Now kept at the Ambrosian Library in Milan, the palimpsest has been studied as part of the RESCAPALM project. This research program dedicated to the deciphering of ancient manuscripts is supported by Sorbonne University and the CNRS. To elucidate the mysteries of certain palimpsests that have remained impenetrable until now, researchers are mobilizing the latest innovations in multispectral imaging. This non-invasive technology makes it possible to find the trace of missing texts, in addition to other techniques such as X-ray fluorescence. Previous research campaigns have already made it possible to discover several old unpublished works, including Latin commentaries on the work of Plato , or even a catalog of stars from the 2nd century BC. AD, written by Hipparchus, one of the fathers of astronomy.

 

Not only the nature of the text should not interest the monks of Bobbio Abbey, but their content was probably strictly incomprehensible to them.

Victor Gysembergh

These ancient high-level scientific and philosophical treatises probably had few readers at Bobbio Abbey. This facilitated, even motivated, their recycling. The monks took care of it by a long and laborious sanding of the manuscripts. “Not only was the nature of the text not to interest them, but their content was probably also strictly incomprehensible to them.laughs Victor Gysembergh. The reading of Greek had, in fact, taken quite a blow in the Italy of the VIIIe century. It is difficult for a technical, jargon and foreign manual to compete with the wonders of the world described by Isidore of Seville. In Latin, what’s more!

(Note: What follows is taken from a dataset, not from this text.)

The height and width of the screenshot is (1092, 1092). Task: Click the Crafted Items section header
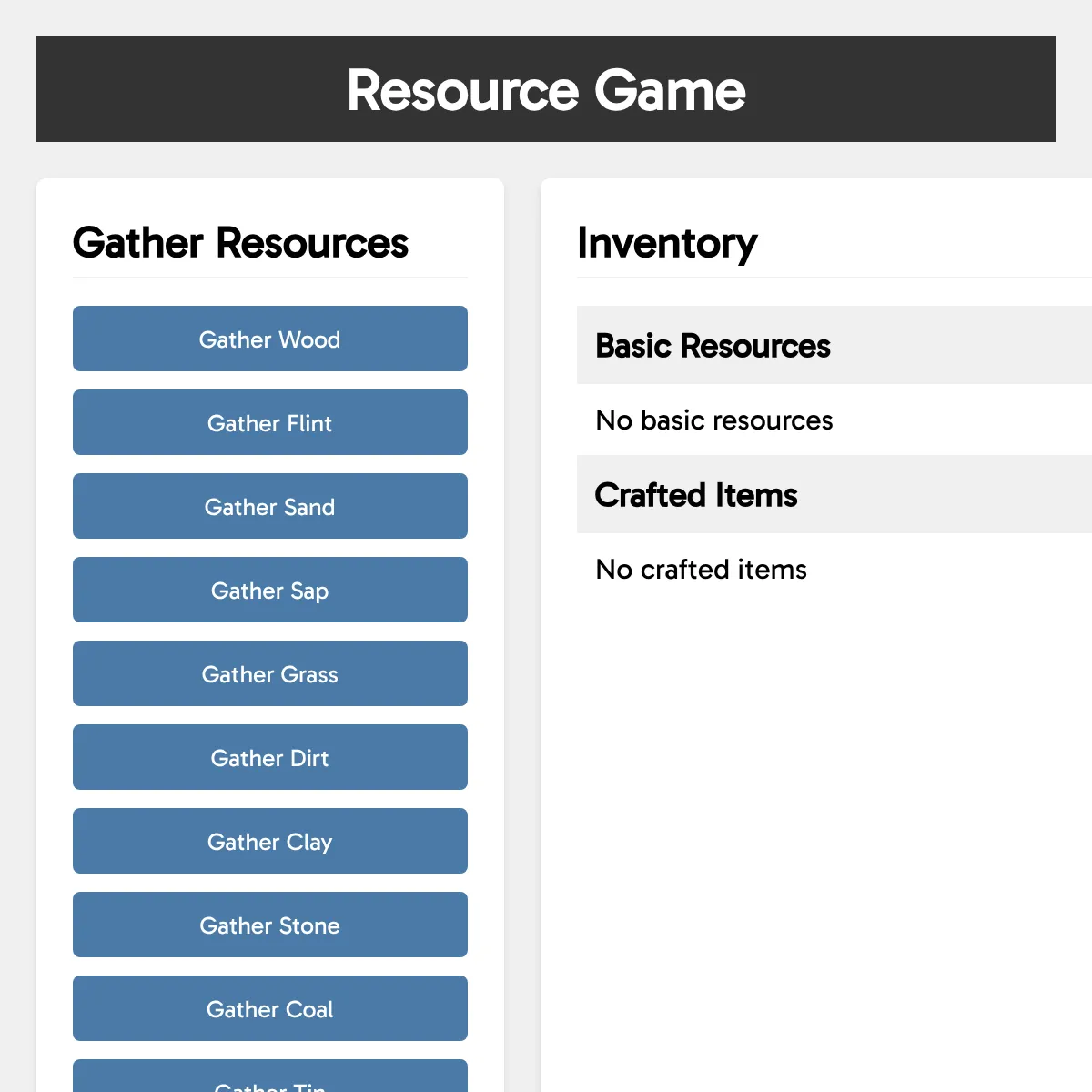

“Bobbio Abbey was famous for its palimpsests and many of those we have today can be linked to its scriptorium, but we do not know where these manuscripts that it recycled came from.adds the researcher, who suggests that the monks may have recovered texts that were no longer used in northern Italy. Bobbio’s valuable collections have been dispersed since at least the late Middle Ages among a multitude of European libraries.

Two other ancient texts are hidden in the palimpsest of Isidore of Seville. Already identified in the past, they correspond to an anonymous mathematical treatise dedicated to optical considerations, as well as to theAnalemma, a small astronomical treatise by Ptolemy. The palimpsest hunters of the Léon Robin center do not intend to rest on their laurels. : their next manuscript investigations should lead them this summer to the pursuit of the still undeciphered secrets of the National Library of France.